▶ **WHAT THE TASK REQUIRES**: Rewrite every line of the records below as a Markdown table with the columns No. and Line, numbering the rows and skipping blank lines. Leave the pictures out of your answer.

--- MATERIAL PROVIDED ---

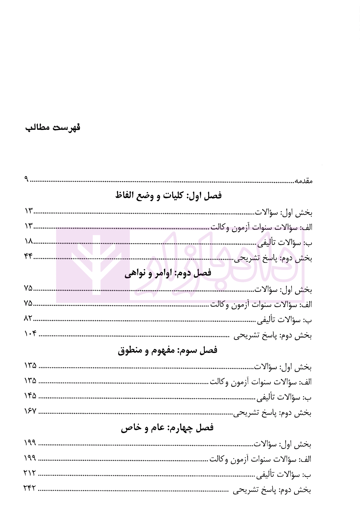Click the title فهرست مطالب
click(53, 127)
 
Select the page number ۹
click(26, 179)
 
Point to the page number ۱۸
click(29, 242)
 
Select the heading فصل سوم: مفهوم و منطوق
click(168, 350)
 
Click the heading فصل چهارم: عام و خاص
click(167, 428)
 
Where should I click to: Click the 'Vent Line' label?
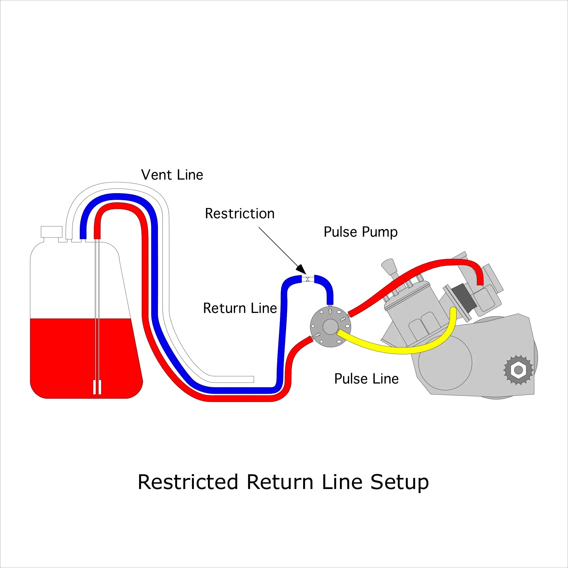(x=172, y=175)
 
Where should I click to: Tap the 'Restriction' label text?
(x=240, y=214)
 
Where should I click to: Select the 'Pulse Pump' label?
(x=361, y=232)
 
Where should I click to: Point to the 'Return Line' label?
(x=240, y=308)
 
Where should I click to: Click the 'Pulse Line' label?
(x=366, y=379)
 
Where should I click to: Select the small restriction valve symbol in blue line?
(x=308, y=279)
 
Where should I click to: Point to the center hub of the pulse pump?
(x=330, y=326)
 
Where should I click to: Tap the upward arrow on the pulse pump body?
(x=330, y=311)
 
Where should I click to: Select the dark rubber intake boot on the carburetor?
(x=463, y=297)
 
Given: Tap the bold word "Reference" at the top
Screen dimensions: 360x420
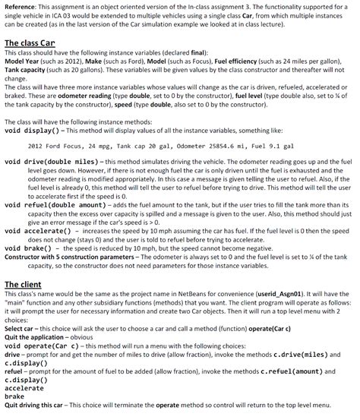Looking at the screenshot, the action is coord(19,6).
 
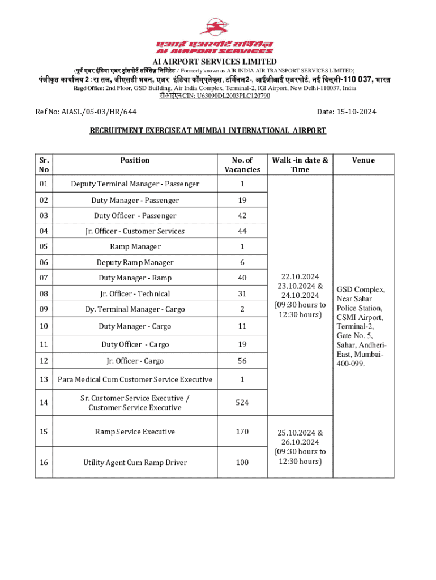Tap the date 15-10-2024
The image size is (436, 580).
coord(347,112)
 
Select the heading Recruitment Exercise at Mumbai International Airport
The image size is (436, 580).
coord(208,131)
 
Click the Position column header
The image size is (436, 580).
coord(135,160)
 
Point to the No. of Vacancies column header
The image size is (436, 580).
coord(242,165)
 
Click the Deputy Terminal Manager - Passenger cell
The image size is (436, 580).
coord(135,184)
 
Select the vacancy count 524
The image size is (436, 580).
coord(242,403)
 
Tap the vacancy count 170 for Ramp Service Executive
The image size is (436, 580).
coord(242,432)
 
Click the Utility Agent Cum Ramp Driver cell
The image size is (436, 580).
coord(135,463)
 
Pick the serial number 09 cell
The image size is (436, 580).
coord(44,309)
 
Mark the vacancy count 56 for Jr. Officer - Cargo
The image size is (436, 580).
coord(242,361)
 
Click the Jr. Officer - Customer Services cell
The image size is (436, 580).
coord(135,231)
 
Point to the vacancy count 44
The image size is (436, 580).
coord(242,231)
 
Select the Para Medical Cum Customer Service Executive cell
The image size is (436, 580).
coord(135,379)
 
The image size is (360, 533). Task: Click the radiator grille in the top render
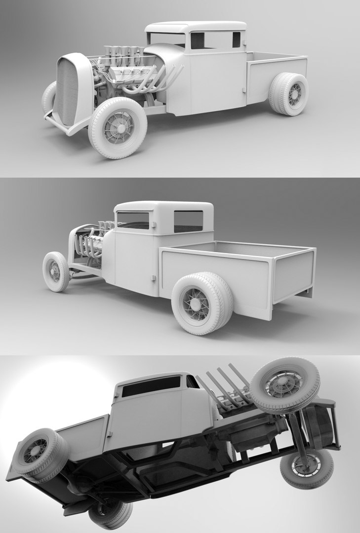(68, 92)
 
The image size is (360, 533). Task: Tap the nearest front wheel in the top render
(118, 127)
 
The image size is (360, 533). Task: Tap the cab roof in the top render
(195, 26)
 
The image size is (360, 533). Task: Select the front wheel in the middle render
(55, 271)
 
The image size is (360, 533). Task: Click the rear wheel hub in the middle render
(197, 303)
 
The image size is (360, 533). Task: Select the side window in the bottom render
(151, 386)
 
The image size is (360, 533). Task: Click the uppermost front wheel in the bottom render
(285, 383)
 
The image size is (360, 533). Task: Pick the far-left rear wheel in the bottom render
(39, 453)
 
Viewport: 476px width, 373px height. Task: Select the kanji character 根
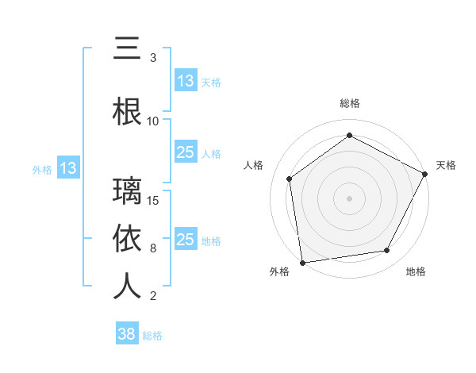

---

▶ **TASK SOLUTION**:
| No. | Line |
|---|---|
| 1 | Click the title فهرست مطالب |
| 2 | click(53, 127) |
| 3 | Select the page number ۹ |
| 4 | click(26, 179) |
| 5 | Point to the page number ۱۸ |
| 6 | click(29, 242) |
| 7 | Select the heading فصل سوم: مفهوم و منطوق |
| 8 | click(168, 350) |
| 9 | Click the heading فصل چهارم: عام و خاص |
| 10 | click(167, 428) |
| 11 | Where should I click to: Click the 'Vent Line' label? |
| 12 | (x=172, y=175) |
| 13 | Where should I click to: Tap the 'Restriction' label text? |
| 14 | (x=240, y=214) |
| 15 | Where should I click to: Select the 'Pulse Pump' label? |
| 16 | (x=361, y=232) |
| 17 | Where should I click to: Point to the 'Return Line' label? |
| 18 | (x=240, y=308) |
| 19 | Where should I click to: Click the 'Pulse Line' label? |
| 20 | (x=366, y=379) |
| 21 | Where should I click to: Select the small restriction valve symbol in blue line? |
| 22 | (x=308, y=279) |
| 23 | Where should I click to: Point to the center hub of the pulse pump? |
| 24 | (x=330, y=326) |
| 25 | Where should I click to: Tap the upward arrow on the pulse pump body? |
| 26 | (x=330, y=311) |
| 27 | Where should I click to: Select the dark rubber intake boot on the carburetor? |
| 28 | (x=463, y=297) |
| 29 | Given: Tap the bold word "Reference" at the top |
| 30 | Screen dimensions: 360x420 |
| 31 | Looking at the screenshot, the action is coord(19,6). |
| 32 | Tap the date 15-10-2024 |
| 33 | The image size is (436, 580). |
| 34 | coord(347,112) |
| 35 | Select the heading Recruitment Exercise at Mumbai International Airport |
| 36 | The image size is (436, 580). |
| 37 | coord(208,131) |
| 38 | Click the Position column header |
| 39 | The image size is (436, 580). |
| 40 | coord(135,160) |
| 41 | Point to the No. of Vacancies column header |
| 42 | The image size is (436, 580). |
| 43 | coord(242,165) |
| 44 | Click the Deputy Terminal Manager - Passenger cell |
| 45 | The image size is (436, 580). |
| 46 | coord(135,184) |
| 47 | Select the vacancy count 524 |
| 48 | The image size is (436, 580). |
| 49 | coord(242,403) |
| 50 | Tap the vacancy count 170 for Ramp Service Executive |
| 51 | The image size is (436, 580). |
| 52 | coord(242,432) |
| 53 | Click the Utility Agent Cum Ramp Driver cell |
| 54 | The image size is (436, 580). |
| 55 | coord(135,463) |
| 56 | Pick the serial number 09 cell |
| 57 | The image size is (436, 580). |
| 58 | coord(44,309) |
| 59 | Mark the vacancy count 56 for Jr. Officer - Cargo |
| 60 | The image size is (436, 580). |
| 61 | coord(242,361) |
| 62 | Click the Jr. Officer - Customer Services cell |
| 63 | The image size is (436, 580). |
| 64 | coord(135,231) |
| 65 | Point to the vacancy count 44 |
| 66 | The image size is (436, 580). |
| 67 | coord(242,231) |
| 68 | Select the Para Medical Cum Customer Service Executive cell |
| 69 | The image size is (436, 580). |
| 70 | coord(135,379) |
| 71 | The image size is (360, 533). Task: Click the radiator grille in the top render |
| 72 | (68, 92) |
| 73 | The image size is (360, 533). Task: Tap the nearest front wheel in the top render |
| 74 | (118, 127) |
| 75 | The image size is (360, 533). Task: Tap the cab roof in the top render |
| 76 | (195, 26) |
| 77 | The image size is (360, 533). Task: Select the front wheel in the middle render |
| 78 | (55, 271) |
| 79 | The image size is (360, 533). Task: Click the rear wheel hub in the middle render |
| 80 | (197, 303) |
| 81 | The image size is (360, 533). Task: Select the side window in the bottom render |
| 82 | (151, 386) |
| 83 | The image size is (360, 533). Task: Click the uppermost front wheel in the bottom render |
| 84 | (285, 383) |
| 85 | The image size is (360, 533). Task: Pick the far-left rear wheel in the bottom render |
| 86 | (39, 453) |
| 87 | Viewport: 476px width, 373px height. Task: Select the kanji character 根 |